Cinquant’anni sono tanti, per ricostruire tutte le occasioni di
collaborazione che mi sono state offerte ho messo sottosopra mezza
casa. Miei racconti sono usciti su entrambe le testate (Salvo
Imprevisti e L’area di Broca), e anche qualche poesia,
io che ne ho scritte così poche e di scarso valore. A cominciare da
quell’Usignolo di Provincia pubblicato nel numero 27/28 di Salvo
imprevisti della primavera del 1983, dal tema Narrativa/Narratori,
dove c’era un’intervista di Roberto Barzanti a Romano Bilenchi che di
lì a pochi mesi cominciai a frequentare. Anni e incontri importanti,
quando ho preso coscienza che la letteratura ha un suo punto di vista
sul mondo, che quindi è importante, all’interno di questa formula
magica riuscire a immaginare un proprio modo di raccontare. La
scommessa sta tutta nel creare un rapporto di sincerità con quello che
si legge e si scrive, e penso che l’impegno di Mariella e delle
redazioni che si sono succedute nel tempo in entrambe le riviste sia
sempre stato aperto verso quelle nuove o antiche sensibilità che
sapevano fruzzicare il terreno, rivitalizzando dibattito e costume
culturale di una città come Firenze altrimenti terra di conquista di
un’idea antropocentrica nascosta dietro gli stereotipi di un turismo
scappa e fuggi. (Agosto 2024)
_____
Valerio Vallini
Mariella,
un’amica nel mondo difficile dei poeti - Fu Paolo Marini,
manager della Galleria l’Indiano a Firenze, a presentarmi Mariella
Bettarini. “Un poeta che legge i poeti”- aggiunse con un semiserio
sorriso.
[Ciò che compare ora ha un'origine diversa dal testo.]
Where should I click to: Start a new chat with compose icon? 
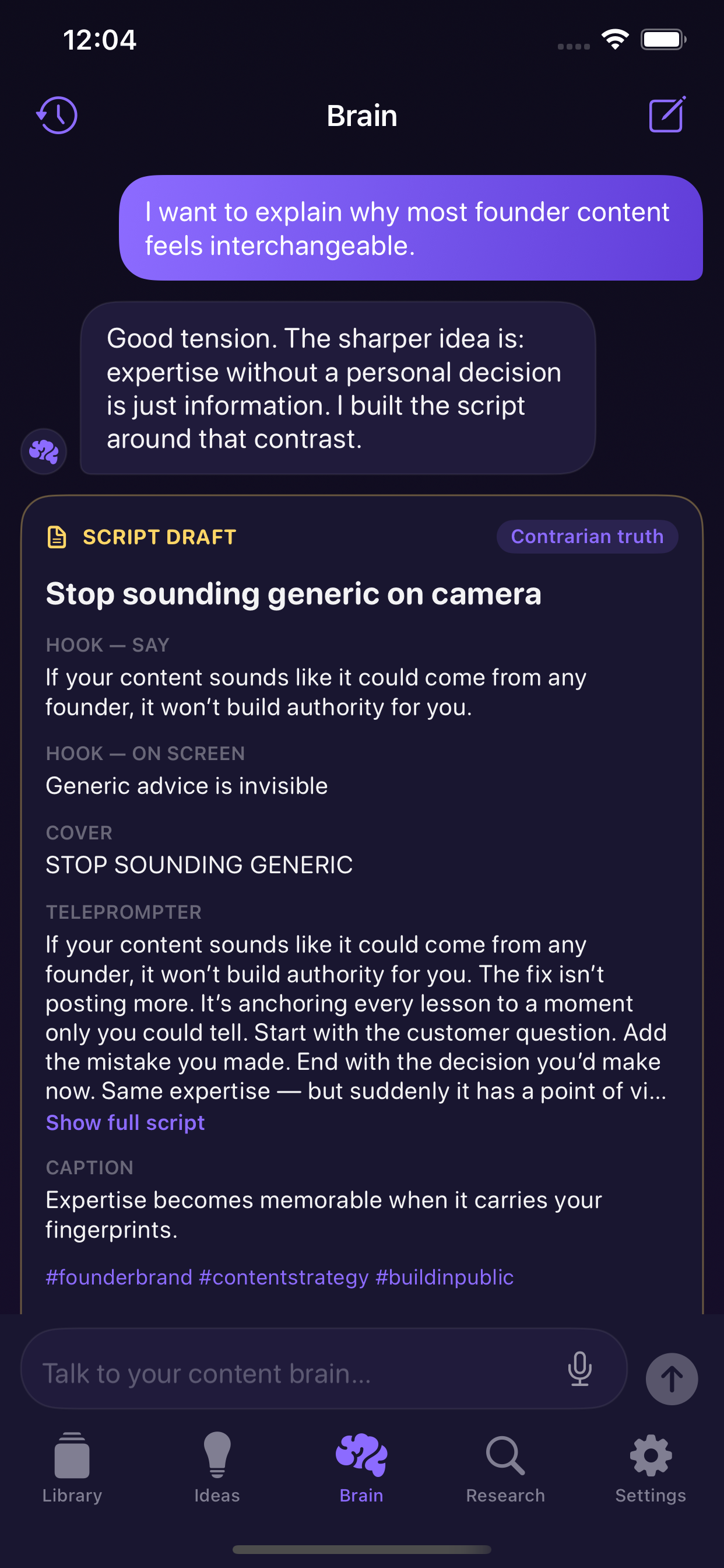(x=667, y=114)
E Mariella lesse un mio dattiloscritto che comprendeva versi
scritti negli anni Settanta. Lei che aveva inventato la rivista "Salvo
Imprevisti" dove campeggiava sul frontespizio una mano operaia e la
scritta “Quadrimestrale di poesia e altro materiale di lotta”. Lei non
rifiutò i miei versi “borghesi” ma li accettò senza censure. Non starò
qui a dire dei grandi meriti poetici di Mariella dal primo Il
pudore e l’effondersi alle successive prove, cito Vegetali
figure, che le valsero, fra l’altro, una prefazione di Mario Luzi
di cui era lusingata e orgogliosa. Bella davvero quella poesia dove
l’amore è declinato in tutte le sue variazioni e conclude “quando un
amore è stanco di essere un amore/ si dice di lui/ che è diventato
odio./ Invece è amore impaurito/ come l’aceto non è aceto/ ma vino
malato e folle".
Grandiosa Mariella che amava la poesia da fargli amare anche quel poeta
modesto che l’aveva scritta e che ero io.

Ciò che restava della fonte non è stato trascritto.